Le pensioni spiegano il 41% dell’aumento della spesa pubblica dalla fine del baby boom. Ogni anno, lo Stato ha bisogno di 60 miliardi di euro per pagare le pensioni degli ex dipendenti pubblici e di diverse decine di miliardi di euro per finanziare misure che limitino gli effetti perversi legati all’impennata dei contributi previdenziali nel settore privato.

È la semplice conseguenza della fine del baby boom e dell’attuale incapacità di adattarsi ad esso. Ma questa tendenza era nota, la legge del 14 marzo 1941 che introduceva la ripartizione precisava: “Quando il numero dei pensionati aumenta con l’innalzarsi dell’età media della popolazione, il massiccio servizio pensionistico impone un peso insopportabile agli elementi produttivi. “.

Capitalizzazione collettiva

Noi siamo lì e, non affrontando il problema di petto, perdiamo il punto essenziale: non dobbiamo rinnegare le nostre promesse, ma mantenerle risparmiando il denaro dei contribuenti. Finanziare parte delle pensioni attraverso la capitalizzazione collettiva sosterrebbe la distribuzione in difficoltà e consentirebbe di migliorare il potere d’acquisto, la competitività e le finanze pubbliche.

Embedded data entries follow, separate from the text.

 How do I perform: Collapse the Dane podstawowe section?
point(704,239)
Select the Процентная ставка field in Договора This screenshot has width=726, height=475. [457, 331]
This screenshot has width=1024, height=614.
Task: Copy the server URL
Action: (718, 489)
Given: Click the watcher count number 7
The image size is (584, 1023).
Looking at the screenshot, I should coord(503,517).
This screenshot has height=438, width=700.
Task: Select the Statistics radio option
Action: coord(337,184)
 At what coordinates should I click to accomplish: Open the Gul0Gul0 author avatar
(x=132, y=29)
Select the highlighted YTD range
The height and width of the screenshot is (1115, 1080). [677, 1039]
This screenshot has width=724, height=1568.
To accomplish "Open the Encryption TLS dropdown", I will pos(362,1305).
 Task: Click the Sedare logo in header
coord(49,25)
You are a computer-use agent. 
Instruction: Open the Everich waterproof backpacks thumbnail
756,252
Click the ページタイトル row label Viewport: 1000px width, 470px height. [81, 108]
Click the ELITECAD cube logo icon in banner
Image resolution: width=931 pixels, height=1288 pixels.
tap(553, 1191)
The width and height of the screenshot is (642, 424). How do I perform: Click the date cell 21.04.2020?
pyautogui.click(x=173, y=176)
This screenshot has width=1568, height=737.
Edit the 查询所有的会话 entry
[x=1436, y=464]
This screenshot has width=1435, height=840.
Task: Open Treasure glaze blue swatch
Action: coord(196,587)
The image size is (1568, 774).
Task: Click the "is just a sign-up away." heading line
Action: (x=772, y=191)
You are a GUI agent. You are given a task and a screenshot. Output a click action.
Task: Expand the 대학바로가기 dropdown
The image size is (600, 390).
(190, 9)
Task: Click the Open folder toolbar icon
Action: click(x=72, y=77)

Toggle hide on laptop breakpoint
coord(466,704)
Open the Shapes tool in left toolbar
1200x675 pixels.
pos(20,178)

L’erogazione delle pensioni ai dipendenti pubblici consentirebbe di autofinanziare con plusvalenze e dividendi parte della promessa fatta ai dipendenti pubblici che già beneficiano di un fondo pensione con un rendimento medio del 3,7% dal 2006 al 2022.

Generalizzare la capitalizzazione collettiva nel settore privato consentirebbe di controbilanciare l’erosione del potere d’acquisto dei futuri pensionati le cui pensioni non sono garantite.

Debito buono e debito cattivo

Evidentemente la Francia, già paladina delle detrazioni obbligatorie, non può immaginare di scaricare sui contribuenti il ​​costo dell’aumento degli accantonamenti e della capitalizzazione collettiva. Dovremo quindi fare affidamento sul debito pubblico.

Possiamo anche solo pensarci, col rischio di degradare ulteriormente il rating francese? Sì, perché le agenzie conoscono la differenza tra debiti buoni e cattivi.

Trasformare il debito francese in un investimento in grado di generare dividendi e plusvalenze – per alleviare il pagamento delle pensioni fornendo al contempo il capitale necessario alla crescita – ha qualcosa di interessante sui mercati finanziari. Questo è il modo migliore per risanare i conti pubblici e costruire un futuro migliore.